Estate Planning can also include trusts.
- A trust is a series of instructions to a trustee on how to manage the assets entrusted to them. Those instructions, normally include some direction on how the income of the trust is to be used and when the trust’s assets will be distributed to the specified beneficiaries.
- Trusts can be created in a Will (called a “testamentary trust”) or can be established separately (called an inter-vivios trust).
- We commonly include a trust in Wills to protect potential beneficiaries who are minors at the time of execution of a Will (like children) or could be minors at the time of your passing (like grandchildren).
Picking An Executor: Part 1
Estate planning is not about dying. It is about attaining the peace of mind that what you want done will get done when you are no longer there to make your wishes known.

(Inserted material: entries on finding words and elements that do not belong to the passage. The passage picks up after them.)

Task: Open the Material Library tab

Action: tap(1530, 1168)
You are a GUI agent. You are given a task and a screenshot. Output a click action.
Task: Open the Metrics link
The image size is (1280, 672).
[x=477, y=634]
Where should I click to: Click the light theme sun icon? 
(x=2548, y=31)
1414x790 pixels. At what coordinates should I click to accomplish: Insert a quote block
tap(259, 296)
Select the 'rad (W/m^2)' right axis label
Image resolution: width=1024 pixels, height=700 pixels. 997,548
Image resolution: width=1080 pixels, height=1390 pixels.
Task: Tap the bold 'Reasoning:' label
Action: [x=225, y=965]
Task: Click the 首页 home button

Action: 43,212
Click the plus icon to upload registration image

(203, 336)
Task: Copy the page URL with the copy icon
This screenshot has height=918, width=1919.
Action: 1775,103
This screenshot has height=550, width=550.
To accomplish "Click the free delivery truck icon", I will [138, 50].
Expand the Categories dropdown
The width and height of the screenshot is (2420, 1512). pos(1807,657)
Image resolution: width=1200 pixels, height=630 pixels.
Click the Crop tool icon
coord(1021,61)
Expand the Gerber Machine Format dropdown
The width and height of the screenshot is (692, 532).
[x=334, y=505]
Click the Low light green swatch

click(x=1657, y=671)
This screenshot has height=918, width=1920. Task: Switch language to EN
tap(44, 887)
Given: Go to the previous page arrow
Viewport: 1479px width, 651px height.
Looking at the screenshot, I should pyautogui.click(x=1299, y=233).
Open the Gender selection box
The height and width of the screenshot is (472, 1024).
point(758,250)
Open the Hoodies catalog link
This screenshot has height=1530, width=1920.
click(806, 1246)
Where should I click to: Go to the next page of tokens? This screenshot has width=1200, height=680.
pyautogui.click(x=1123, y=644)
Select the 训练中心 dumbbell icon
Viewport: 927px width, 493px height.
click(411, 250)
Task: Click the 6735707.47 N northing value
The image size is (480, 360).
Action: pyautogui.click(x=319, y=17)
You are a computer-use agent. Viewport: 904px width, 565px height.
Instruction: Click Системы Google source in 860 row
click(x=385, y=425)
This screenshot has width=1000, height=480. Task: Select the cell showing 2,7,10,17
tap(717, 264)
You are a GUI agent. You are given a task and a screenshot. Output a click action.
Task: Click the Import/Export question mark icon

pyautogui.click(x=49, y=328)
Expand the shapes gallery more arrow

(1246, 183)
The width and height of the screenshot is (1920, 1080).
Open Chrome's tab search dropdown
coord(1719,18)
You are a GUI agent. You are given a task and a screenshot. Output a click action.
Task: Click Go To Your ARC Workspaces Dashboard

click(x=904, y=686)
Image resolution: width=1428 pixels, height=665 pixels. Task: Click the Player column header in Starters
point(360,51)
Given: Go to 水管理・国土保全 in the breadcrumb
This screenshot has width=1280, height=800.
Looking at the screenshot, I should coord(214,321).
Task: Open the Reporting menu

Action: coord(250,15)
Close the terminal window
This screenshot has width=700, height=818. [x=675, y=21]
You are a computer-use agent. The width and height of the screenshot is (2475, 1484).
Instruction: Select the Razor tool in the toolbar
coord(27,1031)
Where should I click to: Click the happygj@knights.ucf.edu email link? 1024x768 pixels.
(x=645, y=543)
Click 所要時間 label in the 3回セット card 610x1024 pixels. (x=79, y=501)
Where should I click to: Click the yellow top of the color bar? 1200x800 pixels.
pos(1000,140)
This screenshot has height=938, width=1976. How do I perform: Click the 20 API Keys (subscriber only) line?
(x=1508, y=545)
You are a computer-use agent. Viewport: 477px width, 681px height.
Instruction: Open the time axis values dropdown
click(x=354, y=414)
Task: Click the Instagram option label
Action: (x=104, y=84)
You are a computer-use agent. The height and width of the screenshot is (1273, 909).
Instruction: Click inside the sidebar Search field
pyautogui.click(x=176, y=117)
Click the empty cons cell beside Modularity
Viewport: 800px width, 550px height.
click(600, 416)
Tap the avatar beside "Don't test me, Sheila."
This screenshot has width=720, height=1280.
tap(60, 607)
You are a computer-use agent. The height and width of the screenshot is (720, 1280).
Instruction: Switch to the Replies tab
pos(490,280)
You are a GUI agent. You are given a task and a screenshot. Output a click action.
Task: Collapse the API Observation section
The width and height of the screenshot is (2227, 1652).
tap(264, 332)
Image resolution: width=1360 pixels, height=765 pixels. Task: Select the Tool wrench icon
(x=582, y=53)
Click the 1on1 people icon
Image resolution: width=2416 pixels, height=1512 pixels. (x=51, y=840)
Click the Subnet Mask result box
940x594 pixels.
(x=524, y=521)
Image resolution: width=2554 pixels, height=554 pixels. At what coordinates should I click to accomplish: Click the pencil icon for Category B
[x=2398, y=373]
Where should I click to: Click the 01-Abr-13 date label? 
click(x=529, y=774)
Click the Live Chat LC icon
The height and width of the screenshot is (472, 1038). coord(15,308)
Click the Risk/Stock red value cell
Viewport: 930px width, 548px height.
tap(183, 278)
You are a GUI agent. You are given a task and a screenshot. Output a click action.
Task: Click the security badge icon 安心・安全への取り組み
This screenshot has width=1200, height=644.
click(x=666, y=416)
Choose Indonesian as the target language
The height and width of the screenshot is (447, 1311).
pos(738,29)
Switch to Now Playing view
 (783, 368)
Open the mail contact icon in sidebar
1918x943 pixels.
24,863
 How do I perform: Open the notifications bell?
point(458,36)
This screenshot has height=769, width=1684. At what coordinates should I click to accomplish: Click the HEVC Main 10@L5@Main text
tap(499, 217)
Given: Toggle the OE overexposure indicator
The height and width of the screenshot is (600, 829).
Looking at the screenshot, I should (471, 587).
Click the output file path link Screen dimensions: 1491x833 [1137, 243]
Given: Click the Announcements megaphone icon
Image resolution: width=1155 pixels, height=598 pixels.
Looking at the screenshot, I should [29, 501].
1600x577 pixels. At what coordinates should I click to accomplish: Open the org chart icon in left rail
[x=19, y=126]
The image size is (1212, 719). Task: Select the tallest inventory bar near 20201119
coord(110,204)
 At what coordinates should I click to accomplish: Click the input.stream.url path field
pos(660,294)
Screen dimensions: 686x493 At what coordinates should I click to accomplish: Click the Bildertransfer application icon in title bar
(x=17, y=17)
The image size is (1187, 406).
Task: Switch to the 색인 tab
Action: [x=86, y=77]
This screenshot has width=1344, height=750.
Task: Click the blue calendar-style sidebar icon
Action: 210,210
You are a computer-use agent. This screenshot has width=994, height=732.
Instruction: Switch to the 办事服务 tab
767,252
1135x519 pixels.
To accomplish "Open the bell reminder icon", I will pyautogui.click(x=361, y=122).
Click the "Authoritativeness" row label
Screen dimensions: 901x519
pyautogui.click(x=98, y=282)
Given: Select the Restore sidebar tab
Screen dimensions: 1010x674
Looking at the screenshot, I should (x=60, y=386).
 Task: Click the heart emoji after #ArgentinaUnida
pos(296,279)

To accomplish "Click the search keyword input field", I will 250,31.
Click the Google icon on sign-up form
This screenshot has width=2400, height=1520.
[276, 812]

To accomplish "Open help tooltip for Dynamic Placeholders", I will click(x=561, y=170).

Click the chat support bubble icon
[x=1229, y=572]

In this and the next few blogs, I’ll go through some common estate planning questions and considerations.
WHAT IS AN EXECUTOR?
An executor is a person (or a financial institution) appointed in a valid Will who steps in to make sure that:
- the deceased’s creditors get paid;
- the estate’s tax obligations are fulfilled; and
- the assets of the estate get distributed in accordance with the Will.
An executor is court appointed, and, as such, is an officer of the Court. In fact, the executor is required to sign and file an oath that they will faithfully discharge the duties imposed by law according to the best of their ability[1].
WHAT ARE THE DUTIES OF THE EXECUTOR?
Simply stated executor’s duty is to administer the estate in accordance with the law, and the Will of the deceased. This Includes:
- Publishing Notice of the opening of the Estate, the time for Creditors to file Claims; and providing notice to a surviving spouse and of the time in which any action must be taken to set aside a Will, or exercise their statutory rights[2].
- Preparing and filing an Inventory of all of the assets of the deceased within 9 months of the opening of the Estate[3].
- Selling, mortgaging, or leasing property of the estate, if it is in the best interest of the beneficiaries and/or the creditors of the estate to do so.
- Paying the debts of the estate[4], which include any taxes (final income taxes of the deceased, Federal Estate taxes, Inheritance Taxes, and Income taxes of the Estate)[5]. HOWEVER, these liabilities are limited to the amount of the estate itself- the executor is not personally liable for the debts of the estate unless the estate is insolvent and they have paid the debts without court approval[6].
- Making a Final Report to the Court [7]which includes: an accounting of all property included in the estate, and their disbursement; a statement that all taxes have been filed and paid; as well as a statement that all debts and charges have been paid.
- Distributing the assets remaining after payment of all debts and taxes to the beneficiaries, in accordance with the Will (Note: often bequests to children are to a trust for the benefit of the child until the child reaches certain ages).
- Upon satisfactory proof that the estate has paid taxes, creditors, costs of administration (including fees of the executor, the Attorney for the Estate, and charges by the Court itself), AND properly distributed the remaining assets to the beneficiaries, the executor is “discharged” and relieved of any further obligation[8].
WHO IS COMMONLY CHOSEN TO ACT AS EXECUTOR?
Most of our clients chose a surviving spouse, a relative, or a close friend as Executor (in that order). HOWEVER, if you don’t have a Will the COURT will pick one for you.